Burma: Aung San Suu Kyi could become president after 'positive talks'

The clause can be legally removed only through a two-thirds vote in Parliament

Talks between Burma's military chief and Aung San Suu Kyi on suspending a constitutional clause that prevents her from becoming the president could yield "positive results", two pro-government television channels are reporting.

Suu Kyi's National League for Democracy Party won a landslide victory in the November 8 general elections. But she is barred from becoming president because of the Constitution's Article 59 (f), which says anyone with a foreign spouse or children cannot hold the executive office. Suu Kyi's late husband was British as are her two sons.

In separate but identical broadcasts late Sunday, Sky Net and Myanmar National Television said "positive results could come out on the negotiation for the suspension of the constitution Article 59 (f)."

Suu Kyi has been negotiating with commander-in-chief Gen. Min Aung Hlaing on having the clause suspended, which can be legally removed only through a two-thirds vote in Parliament. The military holds 25 percent of the nominated seats in parliament, which means the NLD cannot scrap the clause on its own.

"I think everything will be fine," Kyaw Htwe, a member of Central Committee of the NLD, told The Associated Press. "The negotiations will be positive for our leader Aung San Suu Kyi to become president," said Kyaw Htwe, who is also a member of parliament.

But Yan Myo Thein, a political analyst, advised caution.

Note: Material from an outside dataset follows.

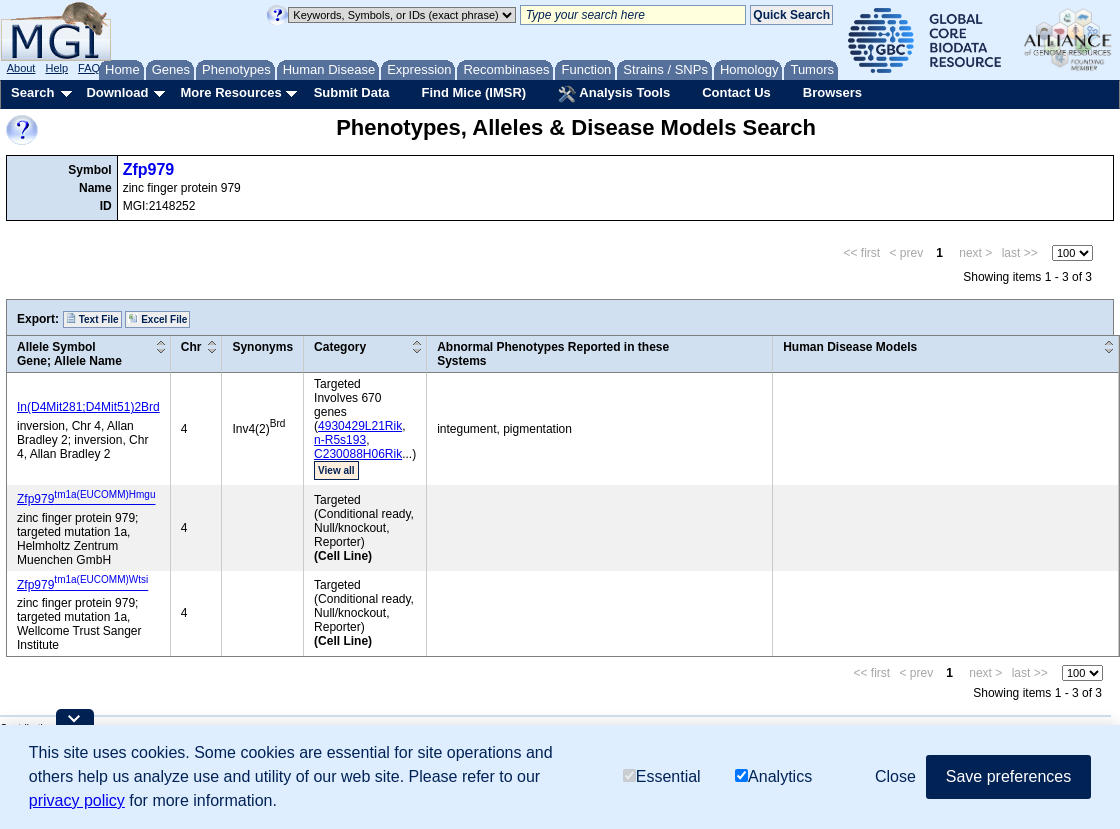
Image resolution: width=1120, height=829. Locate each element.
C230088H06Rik (358, 454)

"It is still too early to confirm that Suu Kyi will be among the presidential candidate," he said.

"Even the suspension and the constitutional amendment will take time. And we cannot really comment relying only on a short announcement on TV."

Suu Kyi has said previously that even if she doesn't become the president she would run the country from behind the scenes. But clearly, the NLD would prefer the 70-year-old icon of democracy to lead the country, having struggled almost all her life for it.

On Friday, a legal advisory committee consisting of experts and members of the lower house was launched, led by Shwe Mann, the former head of the military-tied Union Solidarity and Development Party. One of the few Suu Kyi allies in the defeated ruling party, Shwe Mann is believed to be supportive of a constitutional change.

Although national elections were in November, the president does not take office until March 31 or April 1 because of a long-winded selection process.

The new members of parliament took their oaths of office only this month. Next, they will announce the date of meetings to pick three nominees for the post of president through a vote by all members of parliament. It is not known when the vote will take place.